“The partisan strife in which the people of the
country are permitted to periodically engage does not tend to the development
of ugly traits of character, but merely discloses those that preexist.”— American
short story writer and journalist Ambrose Bierce (1842-1914), on election
campaigns, in his “Prattle” column, Nov. 8, 1884
No truer demonstration of Bierce’s observation
exists than the controversy over the Brett Kavanaugh nomination to the Supreme
Court. The only thing that both sides seem to agree on is that his confirmation
today by the Senate has opened a new vein of ugliness in American politics.

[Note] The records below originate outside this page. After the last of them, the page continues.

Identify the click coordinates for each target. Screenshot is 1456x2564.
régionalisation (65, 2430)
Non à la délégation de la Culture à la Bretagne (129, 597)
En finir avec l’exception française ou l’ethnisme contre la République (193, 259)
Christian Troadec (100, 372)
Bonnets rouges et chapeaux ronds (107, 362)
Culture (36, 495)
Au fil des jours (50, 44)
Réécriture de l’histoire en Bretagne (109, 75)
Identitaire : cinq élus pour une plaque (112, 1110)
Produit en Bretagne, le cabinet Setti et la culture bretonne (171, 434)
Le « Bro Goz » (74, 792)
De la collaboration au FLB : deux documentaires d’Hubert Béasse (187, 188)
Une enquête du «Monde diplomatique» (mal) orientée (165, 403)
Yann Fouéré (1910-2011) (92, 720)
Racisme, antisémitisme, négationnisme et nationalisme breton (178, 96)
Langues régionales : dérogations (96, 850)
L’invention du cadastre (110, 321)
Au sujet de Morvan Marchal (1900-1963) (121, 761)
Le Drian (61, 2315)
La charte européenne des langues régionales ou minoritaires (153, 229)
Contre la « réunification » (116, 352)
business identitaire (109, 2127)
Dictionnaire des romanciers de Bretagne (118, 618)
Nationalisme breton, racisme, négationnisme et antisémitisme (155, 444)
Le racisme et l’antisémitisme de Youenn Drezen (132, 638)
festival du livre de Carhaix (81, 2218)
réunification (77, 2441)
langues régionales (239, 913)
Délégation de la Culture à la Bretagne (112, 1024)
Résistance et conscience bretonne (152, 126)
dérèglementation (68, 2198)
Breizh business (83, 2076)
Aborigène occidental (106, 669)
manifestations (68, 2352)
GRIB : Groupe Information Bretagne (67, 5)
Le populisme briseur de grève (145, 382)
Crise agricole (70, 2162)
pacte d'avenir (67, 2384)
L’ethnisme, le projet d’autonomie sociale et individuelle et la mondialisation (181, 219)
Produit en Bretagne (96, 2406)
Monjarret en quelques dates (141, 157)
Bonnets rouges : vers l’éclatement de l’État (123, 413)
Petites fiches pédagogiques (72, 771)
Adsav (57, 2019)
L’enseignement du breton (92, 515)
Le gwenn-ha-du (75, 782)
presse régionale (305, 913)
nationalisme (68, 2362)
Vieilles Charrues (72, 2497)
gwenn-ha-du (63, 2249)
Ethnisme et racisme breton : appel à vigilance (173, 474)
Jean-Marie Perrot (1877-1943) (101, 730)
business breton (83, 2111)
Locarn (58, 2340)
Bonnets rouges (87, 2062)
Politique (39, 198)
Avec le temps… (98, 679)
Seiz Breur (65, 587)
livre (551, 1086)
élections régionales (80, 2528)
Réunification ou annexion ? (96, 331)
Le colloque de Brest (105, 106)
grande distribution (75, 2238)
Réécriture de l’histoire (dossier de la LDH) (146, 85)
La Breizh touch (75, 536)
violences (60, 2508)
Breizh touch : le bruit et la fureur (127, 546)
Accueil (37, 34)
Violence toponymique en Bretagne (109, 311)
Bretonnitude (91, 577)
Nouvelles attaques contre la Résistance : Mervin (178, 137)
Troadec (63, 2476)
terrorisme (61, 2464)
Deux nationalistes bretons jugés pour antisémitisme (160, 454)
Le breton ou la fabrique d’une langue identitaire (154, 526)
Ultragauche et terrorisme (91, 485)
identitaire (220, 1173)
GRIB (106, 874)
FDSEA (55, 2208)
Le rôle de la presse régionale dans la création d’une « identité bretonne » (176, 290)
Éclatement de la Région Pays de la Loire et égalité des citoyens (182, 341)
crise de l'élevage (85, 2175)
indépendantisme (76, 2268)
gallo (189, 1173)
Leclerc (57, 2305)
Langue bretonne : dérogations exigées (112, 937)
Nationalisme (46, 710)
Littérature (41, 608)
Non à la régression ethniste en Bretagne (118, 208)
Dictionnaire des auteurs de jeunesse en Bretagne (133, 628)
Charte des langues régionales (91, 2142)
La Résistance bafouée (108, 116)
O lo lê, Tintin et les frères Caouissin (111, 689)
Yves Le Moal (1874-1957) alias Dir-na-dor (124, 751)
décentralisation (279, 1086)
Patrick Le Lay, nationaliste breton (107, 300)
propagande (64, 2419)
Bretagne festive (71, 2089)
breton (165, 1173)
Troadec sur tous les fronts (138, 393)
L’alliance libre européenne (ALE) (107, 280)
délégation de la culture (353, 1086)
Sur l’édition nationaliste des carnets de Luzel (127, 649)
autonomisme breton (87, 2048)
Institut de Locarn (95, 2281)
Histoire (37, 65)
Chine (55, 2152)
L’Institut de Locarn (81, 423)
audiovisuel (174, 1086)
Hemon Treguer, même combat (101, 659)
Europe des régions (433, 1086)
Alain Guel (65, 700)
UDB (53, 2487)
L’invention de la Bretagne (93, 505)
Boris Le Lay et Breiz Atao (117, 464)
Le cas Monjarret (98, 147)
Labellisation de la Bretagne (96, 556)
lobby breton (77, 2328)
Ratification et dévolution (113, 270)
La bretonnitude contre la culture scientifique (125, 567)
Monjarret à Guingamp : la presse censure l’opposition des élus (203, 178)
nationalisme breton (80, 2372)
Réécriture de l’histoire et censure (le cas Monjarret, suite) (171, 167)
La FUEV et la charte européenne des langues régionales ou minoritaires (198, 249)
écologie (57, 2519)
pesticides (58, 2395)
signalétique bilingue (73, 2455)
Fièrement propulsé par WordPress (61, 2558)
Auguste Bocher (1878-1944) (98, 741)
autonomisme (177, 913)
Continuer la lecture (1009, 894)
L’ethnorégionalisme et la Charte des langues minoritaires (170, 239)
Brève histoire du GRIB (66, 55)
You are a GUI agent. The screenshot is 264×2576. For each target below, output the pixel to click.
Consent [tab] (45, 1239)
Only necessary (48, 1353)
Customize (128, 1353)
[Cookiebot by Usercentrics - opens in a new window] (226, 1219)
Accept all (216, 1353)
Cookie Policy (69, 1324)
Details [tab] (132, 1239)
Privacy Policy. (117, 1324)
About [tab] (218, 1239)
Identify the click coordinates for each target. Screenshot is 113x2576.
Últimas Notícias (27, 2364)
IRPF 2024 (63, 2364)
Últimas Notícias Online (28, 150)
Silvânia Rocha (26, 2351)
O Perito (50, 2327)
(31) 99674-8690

Each side might insist that it did what it had to
do, but neither really covered itself in glory. It will be impossible for the
Democrats to escape the suspicion that it waited until the last minute to
introduce Christine Blasey Ford’s accusation against him, after they saw taking
his nomination apart on the basis of ideology, as with Robert Bork, was gaining
no traction. At the same time, the GOP showed, by not even bringing to a vote
the nomination of Merrick Garland, that it had no scruples at all when it came
to power politics—quite simply, they blocked any action at all on him because they could.
For the foreseeable future, I think we are going to
see confirmation votes almost as razor-thin as this one. The whole process has
become consumed by “partisan strife”—and strife over single issues, at that. I’m
afraid that it will take a disaster for the two sides in Congress to talk to
each other again.
We are not a better nation after all of this.